* **PROVIDED DATA**:
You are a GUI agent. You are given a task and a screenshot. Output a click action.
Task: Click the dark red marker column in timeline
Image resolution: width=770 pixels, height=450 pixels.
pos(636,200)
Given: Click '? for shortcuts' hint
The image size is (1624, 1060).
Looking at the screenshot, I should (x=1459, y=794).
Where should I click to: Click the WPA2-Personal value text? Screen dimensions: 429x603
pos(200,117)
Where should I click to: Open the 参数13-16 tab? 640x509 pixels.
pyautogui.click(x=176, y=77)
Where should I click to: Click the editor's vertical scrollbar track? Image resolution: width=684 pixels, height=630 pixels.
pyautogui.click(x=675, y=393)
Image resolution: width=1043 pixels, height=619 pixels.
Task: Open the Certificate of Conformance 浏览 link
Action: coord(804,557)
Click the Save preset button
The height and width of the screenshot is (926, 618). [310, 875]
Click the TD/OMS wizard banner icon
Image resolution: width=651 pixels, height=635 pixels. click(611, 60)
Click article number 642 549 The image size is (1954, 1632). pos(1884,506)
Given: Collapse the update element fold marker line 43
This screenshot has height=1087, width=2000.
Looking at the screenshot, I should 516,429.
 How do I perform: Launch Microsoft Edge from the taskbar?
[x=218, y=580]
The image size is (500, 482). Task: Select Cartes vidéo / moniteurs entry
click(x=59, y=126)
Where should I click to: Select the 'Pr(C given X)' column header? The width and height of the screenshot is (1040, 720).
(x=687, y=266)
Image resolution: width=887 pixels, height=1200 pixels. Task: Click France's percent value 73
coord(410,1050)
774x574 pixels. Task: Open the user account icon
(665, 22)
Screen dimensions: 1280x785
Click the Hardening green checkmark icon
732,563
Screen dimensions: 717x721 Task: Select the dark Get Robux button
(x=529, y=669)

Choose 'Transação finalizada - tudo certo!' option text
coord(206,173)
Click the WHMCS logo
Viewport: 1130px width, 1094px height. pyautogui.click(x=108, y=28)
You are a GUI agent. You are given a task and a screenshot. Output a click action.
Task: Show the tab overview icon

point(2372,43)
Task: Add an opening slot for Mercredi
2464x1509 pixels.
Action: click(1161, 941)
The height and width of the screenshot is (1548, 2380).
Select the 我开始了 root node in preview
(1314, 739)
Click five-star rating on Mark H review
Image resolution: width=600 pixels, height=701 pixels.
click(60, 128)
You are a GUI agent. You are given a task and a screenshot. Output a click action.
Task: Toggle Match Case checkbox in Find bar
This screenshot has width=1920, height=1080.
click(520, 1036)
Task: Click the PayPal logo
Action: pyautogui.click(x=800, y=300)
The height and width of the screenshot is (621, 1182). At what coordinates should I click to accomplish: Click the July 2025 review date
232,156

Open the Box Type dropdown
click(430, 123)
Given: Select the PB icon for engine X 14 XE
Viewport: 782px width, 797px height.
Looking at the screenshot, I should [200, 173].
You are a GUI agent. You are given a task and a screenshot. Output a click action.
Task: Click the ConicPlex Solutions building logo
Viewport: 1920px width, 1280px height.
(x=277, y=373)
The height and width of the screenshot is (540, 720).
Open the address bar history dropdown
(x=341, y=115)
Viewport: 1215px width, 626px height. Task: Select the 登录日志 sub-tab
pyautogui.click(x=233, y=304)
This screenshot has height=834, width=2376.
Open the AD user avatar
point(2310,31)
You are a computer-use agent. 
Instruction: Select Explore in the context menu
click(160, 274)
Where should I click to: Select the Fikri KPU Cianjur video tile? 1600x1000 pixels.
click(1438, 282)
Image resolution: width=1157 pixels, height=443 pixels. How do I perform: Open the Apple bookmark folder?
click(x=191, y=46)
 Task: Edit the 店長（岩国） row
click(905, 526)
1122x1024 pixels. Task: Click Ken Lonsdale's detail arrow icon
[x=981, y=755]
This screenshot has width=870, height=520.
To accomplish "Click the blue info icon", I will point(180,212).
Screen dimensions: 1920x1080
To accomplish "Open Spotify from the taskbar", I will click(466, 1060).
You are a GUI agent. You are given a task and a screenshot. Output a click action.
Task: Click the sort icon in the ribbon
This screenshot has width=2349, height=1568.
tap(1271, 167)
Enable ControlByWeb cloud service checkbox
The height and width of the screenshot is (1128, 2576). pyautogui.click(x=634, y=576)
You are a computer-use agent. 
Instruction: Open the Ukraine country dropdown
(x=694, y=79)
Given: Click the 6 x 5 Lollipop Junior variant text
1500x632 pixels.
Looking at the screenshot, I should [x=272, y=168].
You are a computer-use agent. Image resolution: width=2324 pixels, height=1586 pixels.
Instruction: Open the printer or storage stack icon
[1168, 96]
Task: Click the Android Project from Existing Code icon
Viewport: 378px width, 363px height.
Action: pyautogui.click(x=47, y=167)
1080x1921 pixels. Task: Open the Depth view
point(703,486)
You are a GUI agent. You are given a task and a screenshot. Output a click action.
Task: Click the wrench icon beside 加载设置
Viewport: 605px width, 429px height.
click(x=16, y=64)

* **WHAT THE TASK REQUIRES**: Turn every line of the items above into a numbered list, dropping any blank lines.

* **COMPLETED TASK**:
1. You are a GUI agent. You are given a task and a screenshot. Output a click action.
2. Task: Click the dark red marker column in timeline
3. Image resolution: width=770 pixels, height=450 pixels.
4. pos(636,200)
5. Given: Click '? for shortcuts' hint
6. The image size is (1624, 1060).
7. Looking at the screenshot, I should (x=1459, y=794).
8. Where should I click to: Click the WPA2-Personal value text? Screen dimensions: 429x603
9. pos(200,117)
10. Where should I click to: Open the 参数13-16 tab? 640x509 pixels.
11. pyautogui.click(x=176, y=77)
12. Where should I click to: Click the editor's vertical scrollbar track? Image resolution: width=684 pixels, height=630 pixels.
13. pyautogui.click(x=675, y=393)
14. Image resolution: width=1043 pixels, height=619 pixels.
15. Task: Open the Certificate of Conformance 浏览 link
16. Action: coord(804,557)
17. Click the Save preset button
18. The height and width of the screenshot is (926, 618). [310, 875]
19. Click the TD/OMS wizard banner icon
20. Image resolution: width=651 pixels, height=635 pixels. click(611, 60)
21. Click article number 642 549 The image size is (1954, 1632). pos(1884,506)
22. Given: Collapse the update element fold marker line 43
23. This screenshot has height=1087, width=2000.
24. Looking at the screenshot, I should 516,429.
25.  How do I perform: Launch Microsoft Edge from the taskbar?
26. [x=218, y=580]
27. The image size is (500, 482). Task: Select Cartes vidéo / moniteurs entry
28. click(x=59, y=126)
29. Where should I click to: Select the 'Pr(C given X)' column header? The width and height of the screenshot is (1040, 720).
30. (x=687, y=266)
31. Image resolution: width=887 pixels, height=1200 pixels. Task: Click France's percent value 73
32. coord(410,1050)
33. 774x574 pixels. Task: Open the user account icon
34. (665, 22)
35. Screen dimensions: 1280x785
36. Click the Hardening green checkmark icon
37. 732,563
38. Screen dimensions: 717x721 Task: Select the dark Get Robux button
39. (x=529, y=669)
40. Choose 'Transação finalizada - tudo certo!' option text
41. coord(206,173)
42. Click the WHMCS logo
43. Viewport: 1130px width, 1094px height. pyautogui.click(x=108, y=28)
44. You are a GUI agent. You are given a task and a screenshot. Output a click action.
45. Task: Show the tab overview icon
46. point(2372,43)
47. Task: Add an opening slot for Mercredi
48. 2464x1509 pixels.
49. Action: click(1161, 941)
50. The height and width of the screenshot is (1548, 2380).
51. Select the 我开始了 root node in preview
52. (1314, 739)
53. Click five-star rating on Mark H review
54. Image resolution: width=600 pixels, height=701 pixels.
55. click(60, 128)
56. You are a GUI agent. You are given a task and a screenshot. Output a click action.
57. Task: Toggle Match Case checkbox in Find bar
58. This screenshot has width=1920, height=1080.
59. click(520, 1036)
60. Task: Click the PayPal logo
61. Action: pyautogui.click(x=800, y=300)
62. The height and width of the screenshot is (621, 1182). At what coordinates should I click to accomplish: Click the July 2025 review date
63. 232,156
64. Open the Box Type dropdown
65. click(430, 123)
66. Given: Select the PB icon for engine X 14 XE
67. Viewport: 782px width, 797px height.
68. Looking at the screenshot, I should [200, 173].
69. You are a GUI agent. You are given a task and a screenshot. Output a click action.
70. Task: Click the ConicPlex Solutions building logo
71. Viewport: 1920px width, 1280px height.
72. (x=277, y=373)
73. The height and width of the screenshot is (540, 720).
74. Open the address bar history dropdown
75. (x=341, y=115)
76. Viewport: 1215px width, 626px height. Task: Select the 登录日志 sub-tab
77. pyautogui.click(x=233, y=304)
78. This screenshot has height=834, width=2376.
79. Open the AD user avatar
80. point(2310,31)
81. You are a computer-use agent. 
82. Instruction: Select Explore in the context menu
83. click(160, 274)
84. Where should I click to: Select the Fikri KPU Cianjur video tile? 1600x1000 pixels.
85. click(1438, 282)
86. Image resolution: width=1157 pixels, height=443 pixels. How do I perform: Open the Apple bookmark folder?
87. click(x=191, y=46)
88.  Task: Edit the 店長（岩国） row
89. click(905, 526)
90. 1122x1024 pixels. Task: Click Ken Lonsdale's detail arrow icon
91. [x=981, y=755]
92. This screenshot has width=870, height=520.
93. To accomplish "Click the blue info icon", I will point(180,212).
94. Screen dimensions: 1920x1080
95. To accomplish "Open Spotify from the taskbar", I will click(466, 1060).
96. You are a GUI agent. You are given a task and a screenshot. Output a click action.
97. Task: Click the sort icon in the ribbon
98. This screenshot has width=2349, height=1568.
99. tap(1271, 167)
100. Enable ControlByWeb cloud service checkbox
101. The height and width of the screenshot is (1128, 2576). pyautogui.click(x=634, y=576)
102. You are a computer-use agent. 
103. Instruction: Open the Ukraine country dropdown
104. (x=694, y=79)
105. Given: Click the 6 x 5 Lollipop Junior variant text
106. 1500x632 pixels.
107. Looking at the screenshot, I should [x=272, y=168].
108. You are a computer-use agent. Image resolution: width=2324 pixels, height=1586 pixels.
109. Instruction: Open the printer or storage stack icon
110. [1168, 96]
111. Task: Click the Android Project from Existing Code icon
112. Viewport: 378px width, 363px height.
113. Action: pyautogui.click(x=47, y=167)
114. 1080x1921 pixels. Task: Open the Depth view
115. point(703,486)
116. You are a GUI agent. You are given a task and a screenshot. Output a click action.
117. Task: Click the wrench icon beside 加载设置
118. Viewport: 605px width, 429px height.
119. click(x=16, y=64)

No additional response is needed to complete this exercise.